Emeryville Noise Ordinance Fails Relevancy Test (Again)

Favored Developer Tests Noise Ordinance,
Residents Lose

Wareham Breaks Law Four Times & is Rewarded By Council

Emeryville's Noise Ordinance, a 2003 law designed to protect resident's reasonable desires for some peace and quiet in a massively re-developing town, traditionally has not been able to stand up to the interests of developers and Emeryville's new progressive City Council, like their conservative predecessors showed us Tuesday they also have no interest in enforcing the ordinance.  In a 5-0 vote, the Council granted a waiver to Wareham Development to work Saturdays starting in May to help the corporation as they work on the controversial 'Transit Center' office tower project on Horton Street.

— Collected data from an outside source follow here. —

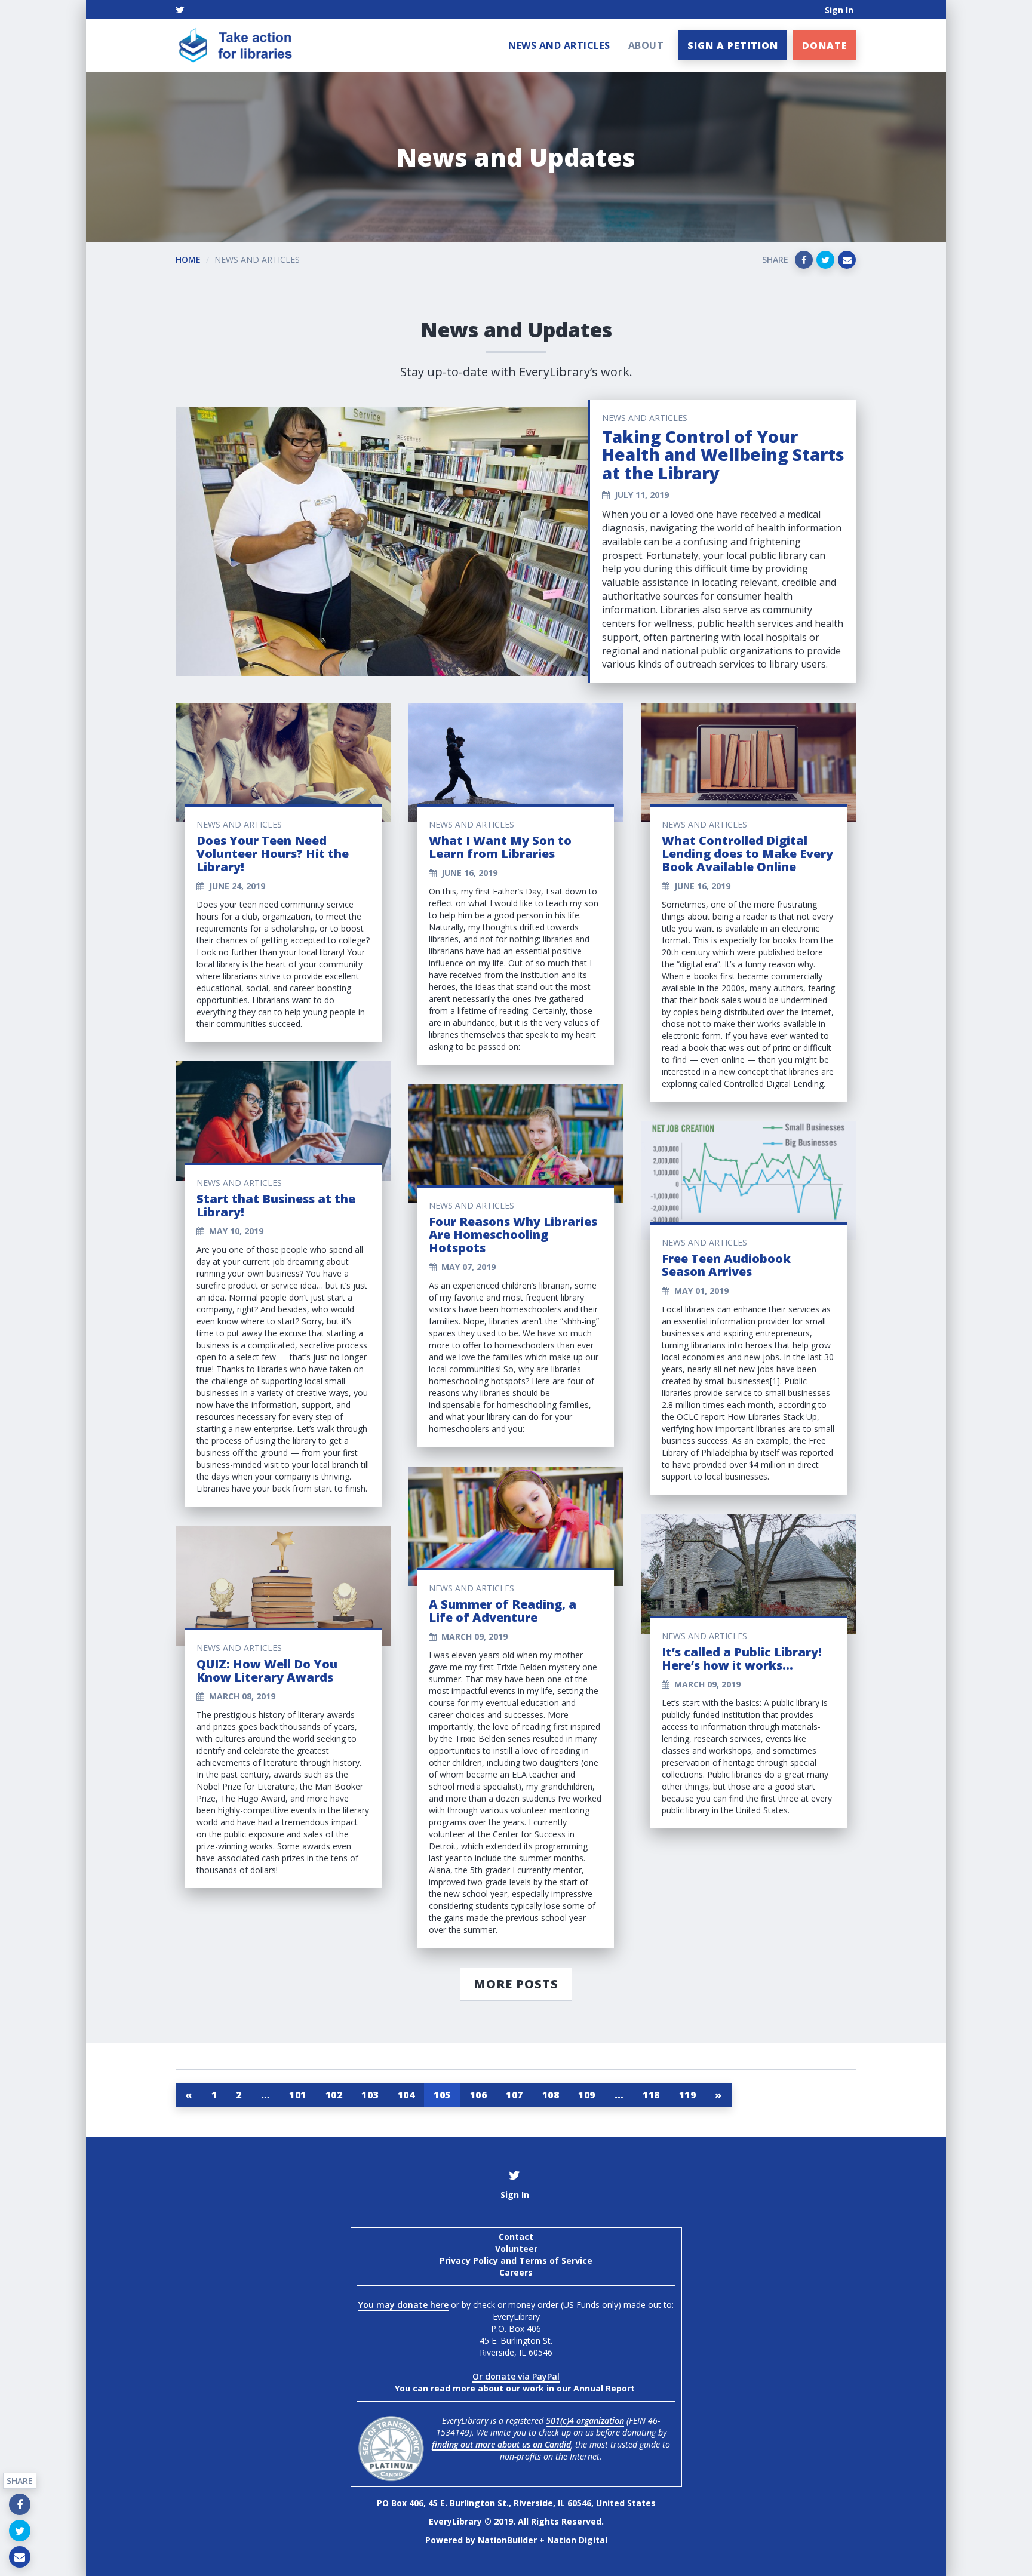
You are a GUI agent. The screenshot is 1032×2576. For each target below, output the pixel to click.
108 (551, 2094)
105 (442, 2094)
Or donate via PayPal (516, 2376)
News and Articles (559, 45)
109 (586, 2094)
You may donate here (403, 2304)
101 (297, 2094)
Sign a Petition (732, 45)
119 (687, 2094)
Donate (824, 45)
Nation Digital (577, 2540)
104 (406, 2094)
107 (514, 2094)
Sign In (839, 10)
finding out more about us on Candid (501, 2444)
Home (188, 259)
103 (370, 2094)
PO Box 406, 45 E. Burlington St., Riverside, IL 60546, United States (516, 2503)
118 (651, 2094)
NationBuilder (507, 2540)
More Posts (516, 1984)
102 (334, 2094)
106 (478, 2094)
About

The waiver now gives official permission for Saturday work to Wareham who has already been busy working Saturdays in violation of the ordinance.  And tellingly, beyond simply granting a waiver for no reason other than helping Wareham increase its profit margin, the Council also saw fit to pardoning Wareham for the four previous violations of the Noise Ordinance over the last six Saturdays in which the police had to intervene to stop work at the site.
Wareham Gets a Pardon
The City Council is so incensed with
Wareham constantly violating our
Noise Ordinance, they're getting
rid of the ordinance so Wareham won't
have anything to violate. 

Emeryville's Weakest Law
The Noise Ordinance has never been enforced.  Indeed, the whole thing has served a different function; making City Council members look good to the cameras as they feign support for the ordinance.
Usually when developers seek to get a waiver for the Noise Ordinance from the City Council, a reason 'beyond their control' is offered such as an unusual amount of rain (even during a drought year as embarrassingly was the case for Turner Construction and the ECCL).  However Wareham on Tuesday only offered that certain jobs they need to complete for the construction of the Transit Center (welding, pouring concrete) are especially impactful and these components should be done on weekends because...well, no reason was given to that question.  The fact that these components of the job being loud and impactful (precisely the reason why the Noise Ordinance was passed; to protect our weekends from this) was not seen as something the community would object to by the Council, illustrates how inconsequential the ordinance is.

The four recent violations of the ordinance by Wareham have been assigned police department 'event numbers' but no provisions within the ordinance itself provides for a remedy for the residents or punishment against violators, leaving the resident's interests unsupported except by the City Council, if it were of a mind to support them.  However Tuesday's Council action, rewarding lawbreakers, tells the developer and business world that regardless of recent City Council elections, their interests are still sacrosanct in Emeryville at least when it comes to crashing and banging on weekends in our town.


Caught Again!
Transit Center workers get caught working on another Saturday in violation of our Noise Ordinance.  The workers tried to palm off the loud concrete form work as "cleaning" but they were cited (no fines) by police for violating the ordinance.  Wareham Spokesman Geoff Sears told the City Council Tuesday that workers have merely been "dewatering" the site after rain storms, a claim not supported by the observations of the Emeryville Police.

2 comments:

  1. The noise ordinance has been enforced. I was dinged years ago when I was remodling my home. Caught working Saturday and forced to stop. I asked if I could get permission and the police told me no.

    ReplyDelete
    Replies
    1. Yes, I've heard from others like you on this. A critical component of the Noise Ordinance is revealed by the telling of your run in with the police. First of all the police are in no position to tell you no to that and the give-a-way in your story are the words "my home". The ordinance is meant to stop residents like you, not developers. It would have been interesting if you had simply continued on with your work on Saturdays in violation of the law like Wareham does, or Pixar or any of the rest of them. Something tells me it wouldn't have worked out as well for you as it does for them. It's likely it would have ended with a new noise; the click click sound of handcuffs going on.